Task to complete => Find the lines of the material below that include the string "target", then copy each one.

Data for the task =>
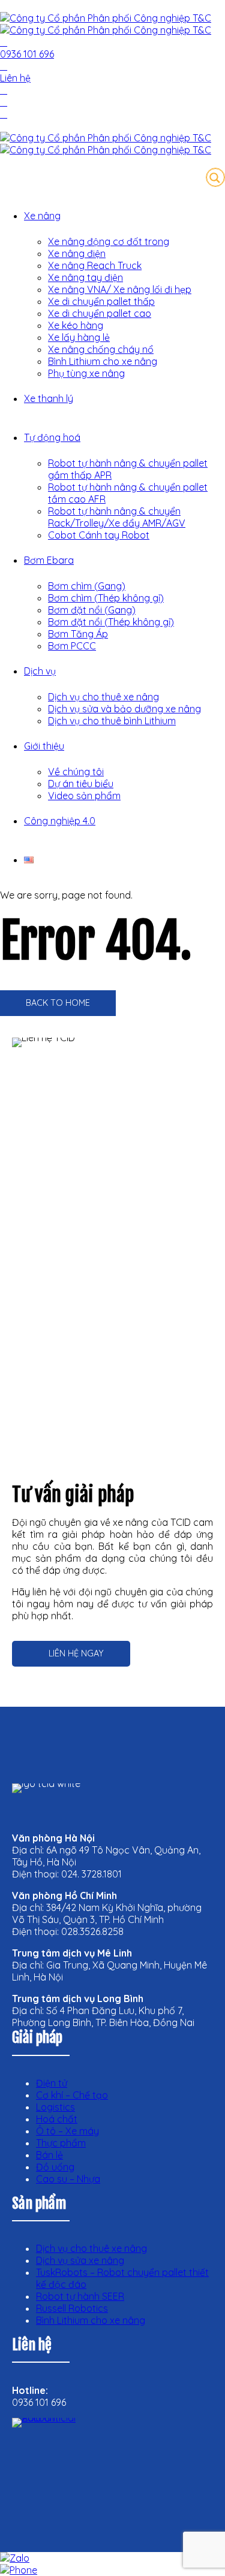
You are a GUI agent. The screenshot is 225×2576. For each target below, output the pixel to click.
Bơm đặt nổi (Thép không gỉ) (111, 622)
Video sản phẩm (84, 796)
* * *
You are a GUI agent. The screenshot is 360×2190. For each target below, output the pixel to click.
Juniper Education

Answer section =>
You are a GUI agent. The screenshot is 225×2576. For each target below, output the pixel to click.
You are a GUI agent. The screenshot is 360×2190. For each target below, output the pixel to click.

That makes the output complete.